- _Work instruction_
The first line of the entries below, the line containing "[Klap menu open] (24, 61)", and every line between them should be repeated exactly, and nothing else.

- _Working data_
▬▬▬

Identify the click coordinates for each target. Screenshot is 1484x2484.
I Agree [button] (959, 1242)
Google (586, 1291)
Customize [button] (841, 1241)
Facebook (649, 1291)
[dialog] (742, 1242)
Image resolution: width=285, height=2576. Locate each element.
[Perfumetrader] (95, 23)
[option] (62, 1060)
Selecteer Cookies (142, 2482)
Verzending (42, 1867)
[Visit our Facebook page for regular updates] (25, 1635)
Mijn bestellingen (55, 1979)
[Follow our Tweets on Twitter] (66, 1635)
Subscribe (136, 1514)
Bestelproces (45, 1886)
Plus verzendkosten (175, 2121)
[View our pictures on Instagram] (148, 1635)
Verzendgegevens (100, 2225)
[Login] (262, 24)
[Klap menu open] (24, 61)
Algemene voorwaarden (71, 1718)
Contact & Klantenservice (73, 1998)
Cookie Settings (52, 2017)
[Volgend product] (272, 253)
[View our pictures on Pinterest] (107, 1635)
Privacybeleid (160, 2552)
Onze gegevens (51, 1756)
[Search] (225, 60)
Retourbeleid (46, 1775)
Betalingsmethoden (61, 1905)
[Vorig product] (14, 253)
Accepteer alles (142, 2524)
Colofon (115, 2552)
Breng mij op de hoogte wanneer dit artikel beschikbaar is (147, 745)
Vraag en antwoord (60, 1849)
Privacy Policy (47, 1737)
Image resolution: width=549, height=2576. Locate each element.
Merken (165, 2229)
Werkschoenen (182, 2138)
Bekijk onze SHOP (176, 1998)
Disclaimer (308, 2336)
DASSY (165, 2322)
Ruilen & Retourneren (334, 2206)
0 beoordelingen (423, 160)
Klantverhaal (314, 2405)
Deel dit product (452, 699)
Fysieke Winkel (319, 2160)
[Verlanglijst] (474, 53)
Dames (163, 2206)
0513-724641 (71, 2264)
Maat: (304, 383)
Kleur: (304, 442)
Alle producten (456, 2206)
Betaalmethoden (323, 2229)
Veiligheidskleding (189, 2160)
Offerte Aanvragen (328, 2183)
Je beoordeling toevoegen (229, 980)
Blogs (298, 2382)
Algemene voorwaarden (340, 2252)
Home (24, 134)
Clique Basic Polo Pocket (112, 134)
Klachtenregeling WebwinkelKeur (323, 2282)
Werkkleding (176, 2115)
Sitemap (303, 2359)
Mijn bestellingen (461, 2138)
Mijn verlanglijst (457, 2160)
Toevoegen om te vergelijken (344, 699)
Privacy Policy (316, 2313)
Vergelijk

▬▬▬

- _Solution for this exercise_
Identify the click coordinates for each target. Screenshot is 1484x2484.
I Agree [button] (959, 1242)
Google (586, 1291)
Customize [button] (841, 1241)
Facebook (649, 1291)
[dialog] (742, 1242)
Image resolution: width=285, height=2576. Locate each element.
[Perfumetrader] (95, 23)
[option] (62, 1060)
Selecteer Cookies (142, 2482)
Verzending (42, 1867)
[Visit our Facebook page for regular updates] (25, 1635)
Mijn bestellingen (55, 1979)
[Follow our Tweets on Twitter] (66, 1635)
Subscribe (136, 1514)
Bestelproces (45, 1886)
Plus verzendkosten (175, 2121)
[View our pictures on Instagram] (148, 1635)
Verzendgegevens (100, 2225)
[Login] (262, 24)
[Klap menu open] (24, 61)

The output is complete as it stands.